Il y avait, en ce temps-là, un homme étrange à qui de mauvaises fées n’avaient point fait entendre au berceau cette fatidique parole : « tu seras sous-secrétaire d’Etat. » il était Emile Reymond est jugeait cela suffisant « ( Georges Clémenceau ).

Le Tigre, au-delà de son esprit mordant, s’y connaissait en matière d’honnêteté : il définissait ainsi en quelques mots celui qui « de servir « avait fait sa devise.
Emile Reymond, né à Tarbes en 1865, vécut bientôt à Montbrison, où son père fut élu, député d’une jeune République, longtemps avant de l‘être au Sénat. L’éducation reçue, toute patriotique, l’entraîna dans une fugue, à l’âge de cinq ans…pour combattre les Prussiens.
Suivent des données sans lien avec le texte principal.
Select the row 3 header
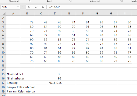 3,22
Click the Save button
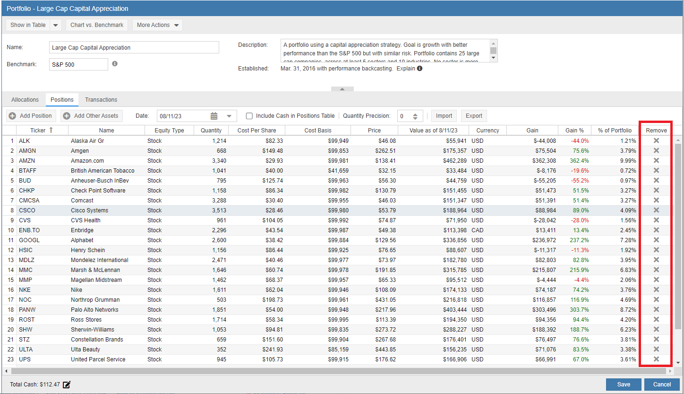Screen dimensions: 684x394 point(624,385)
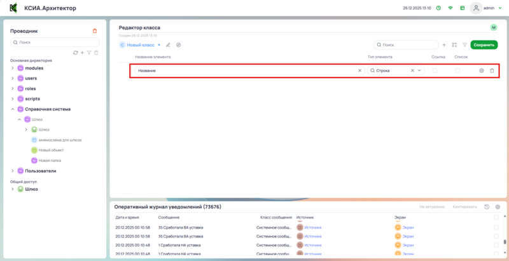Click the filter icon in Проводник panel
This screenshot has height=261, width=509.
[89, 53]
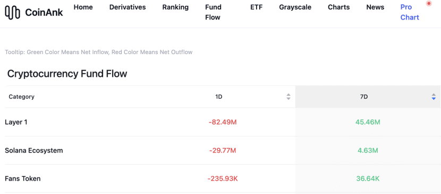Open the Charts menu
The height and width of the screenshot is (194, 441).
coord(338,7)
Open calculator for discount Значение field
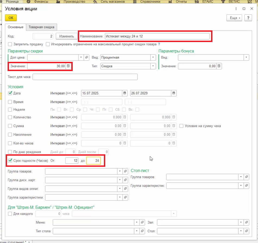 [x=68, y=66]
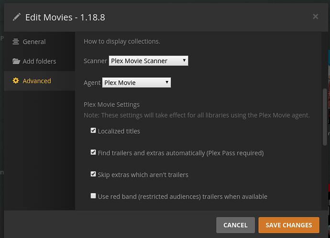
Task: Click the Add folders folder icon
Action: click(16, 61)
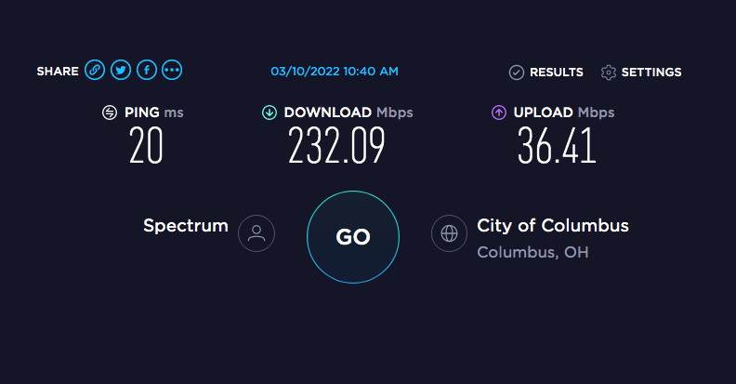Image resolution: width=736 pixels, height=384 pixels.
Task: Click the Spectrum provider name
Action: click(x=186, y=226)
Ce tempérament forgé sur l’enclume de l’honneur et du danger saurait guider sa vie. En 1905, il remplaça au Palais du Luxembourg son père, qui venait de mourir. Devenu le benjamin du Sénat, il y fut nommé président de la commission Aéronautique Militaire, dont il se posait en farouche défenseur. Le 31 mars 1910, son interpellation au ministre de la Guerre fit apprécier sa compétence par l’ensemble de ses pairs : depuis les dirigeables avec leurs accessoires, leurs hangars, leurs modes de propulsion et qualité d’offensive, jusqu’aux aéroplanes, y compris le personnel, l’organisation et les crédits alloués….Emile Reymond ne laissa aucune de ces questions dans l’ombre.
Le jour même, la justesse de son réquisitoire entrainaît derrière lui l’assemblée tout entière, au point qu’il pouvait faire tomber le ministère sur les insuffisances de l’appui aérien. Il préférait exhorter le pouvoir à prévoir l’indispensable : des avions de reconnaissance et d’autres de réglage pour l’artillerie, la liaison avec l’arrière et la télégraphie sans fil…
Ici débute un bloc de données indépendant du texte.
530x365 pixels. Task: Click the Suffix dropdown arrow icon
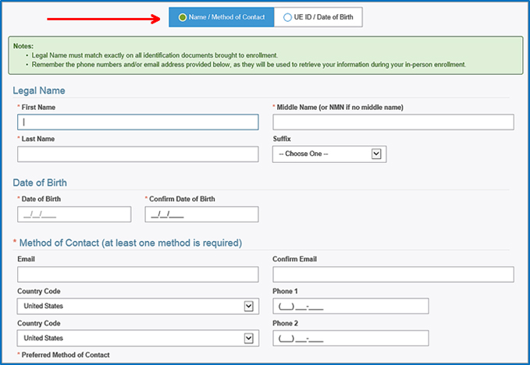(x=376, y=154)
Dépourvue de toute arrière-pensée personnelle, son action politique visait seulement la sécurité du pays. Conscient qu’une aussi grave question ne serait pas résolue à coups d’hypothèses hasardeuses, il essayait deux semaines plus tard le dirigeable « Ville de Pau « et il visitait l’école Blériot, accompagné de Blériot lui-même, qui tenait à lui montrer le fonctionnement de ses appareils. Le sénateur voulut en acquérir un, avec lequel il fit quelques essais avant de passer à Paris son brevet de pilote, le 25 août 1910.
Le petit Marseillais le publia dans ses colonnes, sur le ton de la dérision, en… vers et contre tout :
« Un sénateur de la Loire
Peut-être homme de bureau
S’est, dit-on, payé la gloire
De monter en aéro.
Quel délicieux voyage
Si tout notre parlement
S’en allait sur un nuage,
Siéger singulièrement ! «
Le poème s’achevait par une pirouette, en guise de voltige :
« Mais quels dangers pour la terre,
Et que j’ai déjà conçus !
La chute du ministère
Nous retomberait dessus «
Or Emile Reymond n’avait pas l’intention de renverser autre chose que la statégie aérienne, quand s’amoncelleraient les nuages à l’horizon.